When we last encountered Virginia Heffernan, she was upset that hatefest science blogs had journalistic integrity, and encouraged everyone to read science denialist blogs instead; then the usual gang of anti-science frauds joined in, with Rod Dreher and various Catholics chiming in. It was all over the Pepsico debacle, in which the Scienceblogs management gave advertorial space to Pepsi without marking it as an ad, prompting a whole bunch of science journalists to promptly decamp…but Heffernan exposed herself as just generally anti-science in her reaction.
Now she’s back, declaring that she loves technology and dislikes science, and that she’s openly a creationist.
I assume that other people love science and technology, since the fields are often lumped together, but I rarely meet people like that. Technology people are trippy; our minds are blown by the romance of telecom. At the same time, the people I know who consider themselves scientists by nature seem to be super-skeptical types who can be counted on to denigrate religion, fear climate change and think most people—most Americans—are dopey sheep who believe in angels and know nothing about all the gross carbon they trail, like “Pig-Pen.”

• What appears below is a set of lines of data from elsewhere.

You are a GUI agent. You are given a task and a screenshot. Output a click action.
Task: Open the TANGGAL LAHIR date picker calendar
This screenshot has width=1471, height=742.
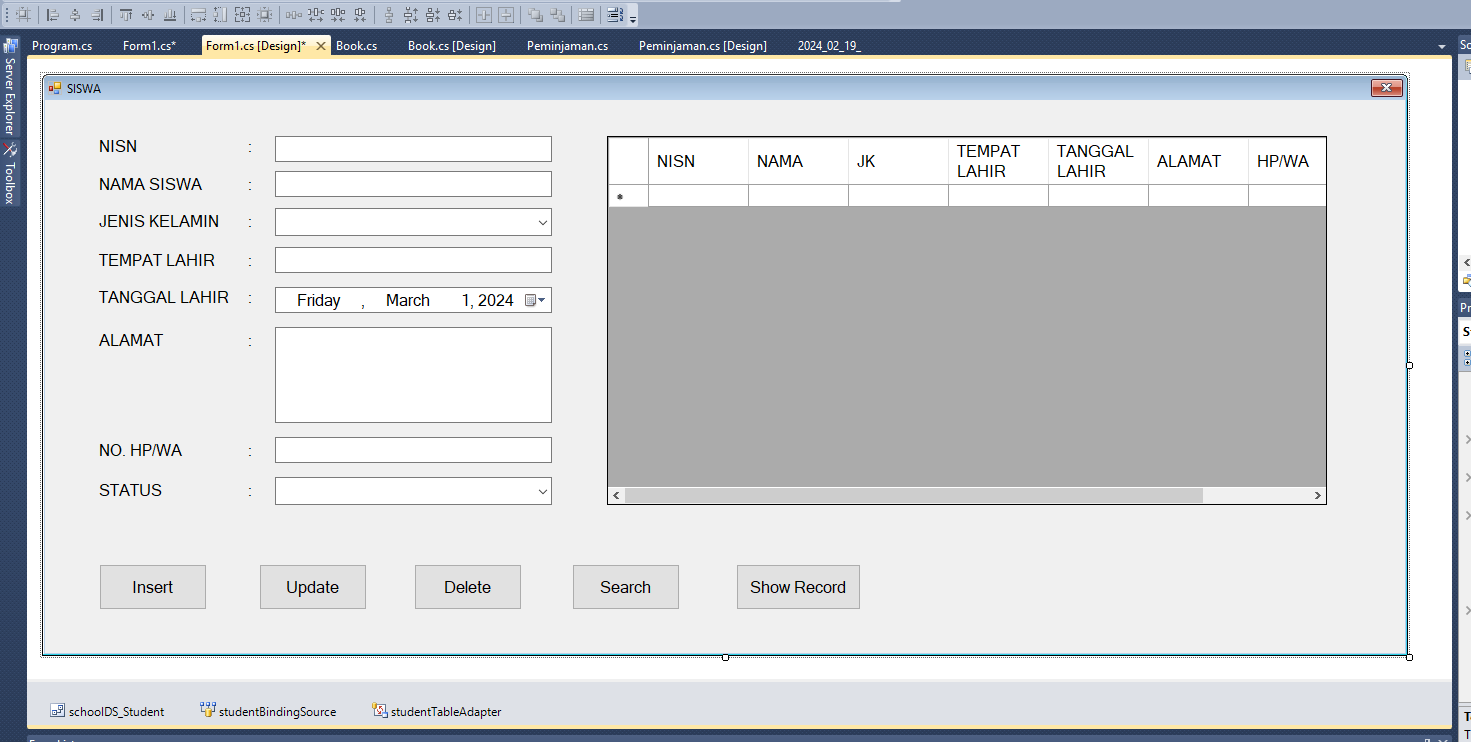536,300
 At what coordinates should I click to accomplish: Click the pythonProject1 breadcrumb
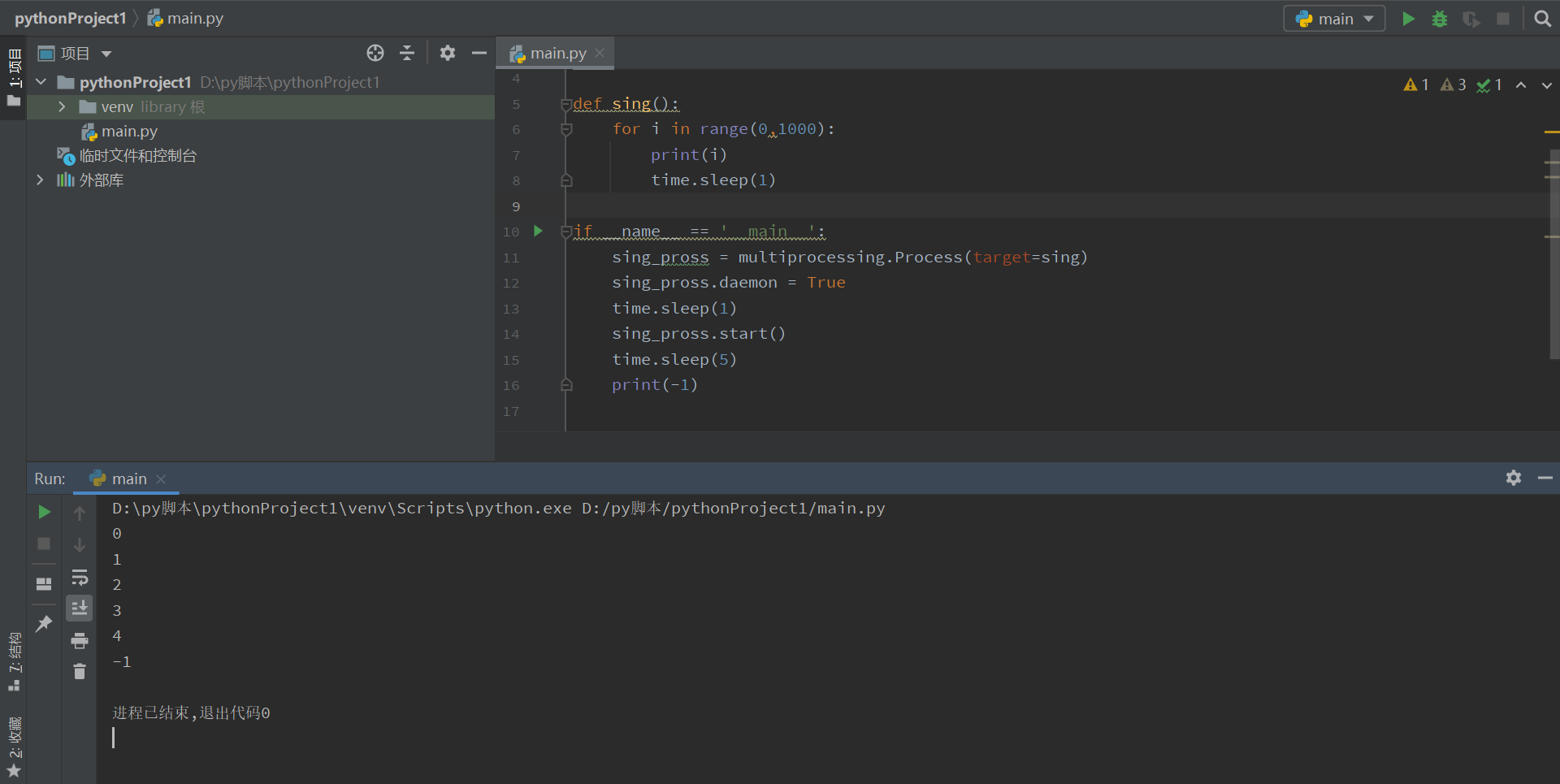pyautogui.click(x=70, y=19)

Did I mention she’s a raving climate change denialist? Yeah, she’s a raving climate change denialist and a creationist, but she loves her little smart phone. And her entire argument against science is that she doesn’t understand it, it’s complicated enough to contain internal debates, and she has this bigoted stereotype of what scientists are like. Oh, and science stories are impersonal, while Bible stories are fun and amusing.
She also mentions that the just-so stories of evolutionary psychology are inconsistent BS, but she’s such a delusional twit that I can’t even agree with her there, just on principle, much as I’d like to.
You know, I don’t assume most Americans are dopey sheep. It takes a little evidence to convince me. But at least I can say that Virginia Heffernan has persuaded me that she, at least, is a dopey sheep. Maybe that’s her problem; every time she meets a scientist she opens her mouth and says something stupid, and they react appropriately.